## The data
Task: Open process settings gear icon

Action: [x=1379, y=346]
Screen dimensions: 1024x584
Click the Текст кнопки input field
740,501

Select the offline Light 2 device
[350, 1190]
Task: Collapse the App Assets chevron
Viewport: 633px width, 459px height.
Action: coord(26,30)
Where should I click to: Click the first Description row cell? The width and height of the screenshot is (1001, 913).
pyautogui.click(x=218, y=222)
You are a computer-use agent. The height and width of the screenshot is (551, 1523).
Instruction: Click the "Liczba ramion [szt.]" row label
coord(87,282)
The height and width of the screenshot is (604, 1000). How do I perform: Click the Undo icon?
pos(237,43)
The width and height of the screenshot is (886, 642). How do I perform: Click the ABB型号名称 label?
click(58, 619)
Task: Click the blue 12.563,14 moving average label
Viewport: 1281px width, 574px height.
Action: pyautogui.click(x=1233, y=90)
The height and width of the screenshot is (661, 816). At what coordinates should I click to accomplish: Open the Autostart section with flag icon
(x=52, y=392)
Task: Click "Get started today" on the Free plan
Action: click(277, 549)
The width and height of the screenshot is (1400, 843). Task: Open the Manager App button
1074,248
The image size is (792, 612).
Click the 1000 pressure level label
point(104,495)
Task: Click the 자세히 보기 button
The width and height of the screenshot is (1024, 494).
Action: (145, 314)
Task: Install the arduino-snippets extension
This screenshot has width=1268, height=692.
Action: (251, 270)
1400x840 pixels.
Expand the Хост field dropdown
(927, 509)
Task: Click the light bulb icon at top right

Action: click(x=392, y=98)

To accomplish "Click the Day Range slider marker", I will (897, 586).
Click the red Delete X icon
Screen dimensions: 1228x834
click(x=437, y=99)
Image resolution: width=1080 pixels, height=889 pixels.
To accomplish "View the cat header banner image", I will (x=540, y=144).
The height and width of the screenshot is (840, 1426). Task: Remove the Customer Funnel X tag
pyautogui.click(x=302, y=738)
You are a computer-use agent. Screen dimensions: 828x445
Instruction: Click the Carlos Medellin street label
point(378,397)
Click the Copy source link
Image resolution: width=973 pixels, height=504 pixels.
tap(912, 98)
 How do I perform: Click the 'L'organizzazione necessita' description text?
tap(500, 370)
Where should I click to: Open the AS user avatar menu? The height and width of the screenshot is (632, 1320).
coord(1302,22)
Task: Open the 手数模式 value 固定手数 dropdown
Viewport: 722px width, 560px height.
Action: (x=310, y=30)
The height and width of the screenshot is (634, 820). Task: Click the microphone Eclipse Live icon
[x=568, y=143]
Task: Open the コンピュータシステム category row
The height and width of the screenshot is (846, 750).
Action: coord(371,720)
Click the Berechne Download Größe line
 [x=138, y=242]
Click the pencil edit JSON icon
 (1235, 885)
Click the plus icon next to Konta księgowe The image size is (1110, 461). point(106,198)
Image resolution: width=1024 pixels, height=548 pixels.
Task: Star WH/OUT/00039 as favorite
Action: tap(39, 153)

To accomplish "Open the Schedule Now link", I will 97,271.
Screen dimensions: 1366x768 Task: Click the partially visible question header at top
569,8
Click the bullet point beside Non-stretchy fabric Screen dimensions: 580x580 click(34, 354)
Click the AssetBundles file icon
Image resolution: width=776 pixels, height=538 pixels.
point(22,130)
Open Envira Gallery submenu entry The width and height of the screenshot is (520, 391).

## Problem to work on
Gather up every line from the listing above in which the word "agent" occurs.

## Exercise answer
You are a computer-use agent. The height and width of the screenshot is (551, 1523).
You are a computer-use agent. Screen dimensions: 828x445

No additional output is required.